RECORDED DATA
--*--

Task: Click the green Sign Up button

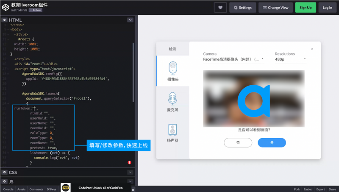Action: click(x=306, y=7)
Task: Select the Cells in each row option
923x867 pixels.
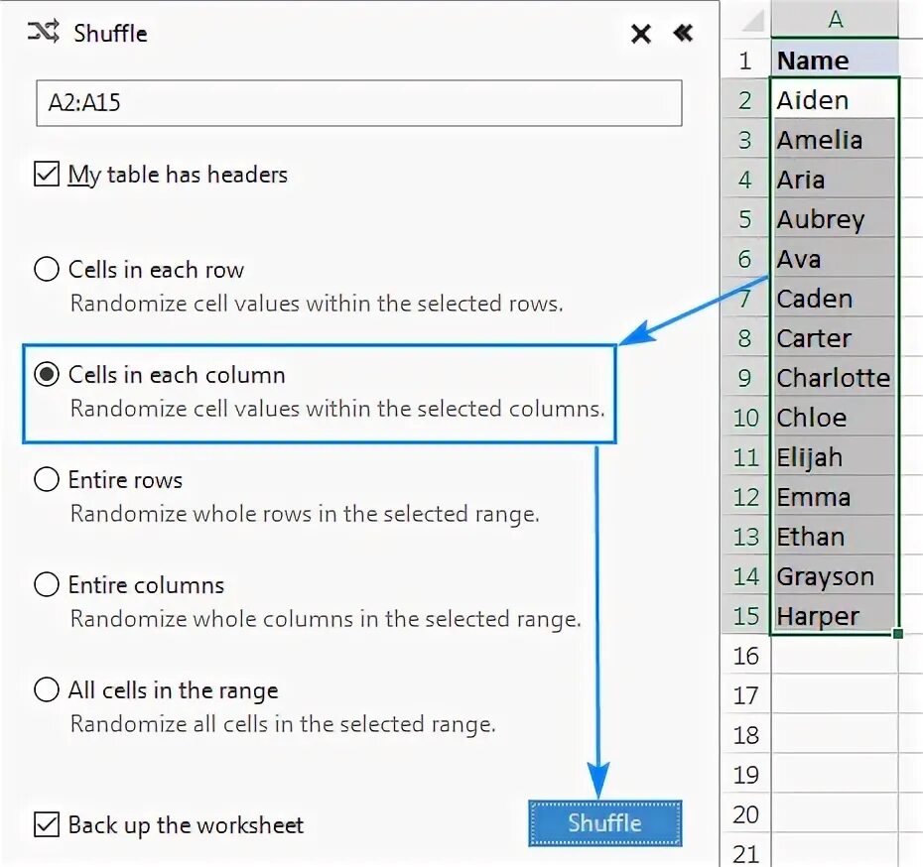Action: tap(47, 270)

--*--

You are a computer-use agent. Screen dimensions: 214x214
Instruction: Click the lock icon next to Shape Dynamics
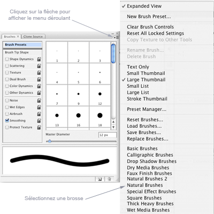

--*--

WHAT TO WORK ON
Look above for the line with "You are a computer-use" and the line with "Instruction: Click the". Retype those two lines and every line between them exactly, adding nothing.

SOLUTION TO THIS TASK
You are a computer-use agent. Screen dimensions: 214x214
Instruction: Click the lock icon next to Shape Dynamics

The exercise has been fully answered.